MI BALCON, TU MURO. TERRITORIOS ADYACENTES
Así se distribuyen entre ellos los lugares porque el hecho
de que un gato domine un determinado territorio a nivel del piso,
no necesariamente significa que ese gato también sea amo
y rey de las bardas, tejados o árboles incluidos dentro del
terreno. Además, los gatos que comparten un determinado espacio
físico, como ocurre cuando varios gatos habitan una casa,
evitan a toda costa los continuos roces o conflictos estableciendo
derechos de paso o estancia en las áreas compartidas durante
los diferentes momentos del día. Existen para ello caminos
comunes que conducen a zonas comunitarias y utilizan un código
de circulación que básicamente consiste en la mutua
esquivación.
Otra técnica elusiva es fijar horarios. Los gatos poseen
un extraordinario sentido del paso del tiempo, cuando es necesario
establecen turnos entre sí para utilizar las áreas
más cotizadas que son motivo de conflicto: fijan posiciones
prioritarias según la hora del día. Así, un
gato que tiene el privilegio de asolearse en la mañana sobre
el tejado, sabe que tendrá que ceder su lugar a quien corresponda
cuando llegue el sol vespertino.
Cuando a pesar de esta planeación estratégica se
dan encuentros casuales que ponen en duda el status de uno u otro
gato, la situación se resuelve normalmente con un duelo de
miradas. Si hay zonas en blanco o que no les llama la atención
seguramente es porque ya tienen un dueño, de especie indeseada:
un perro, o bien porque son áreas comunes.

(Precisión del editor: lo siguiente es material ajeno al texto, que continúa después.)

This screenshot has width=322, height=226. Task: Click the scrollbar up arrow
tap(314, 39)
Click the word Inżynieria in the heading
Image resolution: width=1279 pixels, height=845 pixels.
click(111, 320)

Para la defensa del territorio propio, bufidos, vocalizaciones
y miradas fulminantes forman parte del repertorio utilizado por
los gatos para evitar llegar al contacto físico. Aunque claro,
cuando esto no funciona, llegar a los rasguños y mordidas
es inevitable. Sin embargo, cabe mencionar que en los gatos domésticos
es más común que busquen llegar a un acuerdo y evitar
o desviar la violencia territorial, definitivamente son más
tolerantes que los gatos silvestres.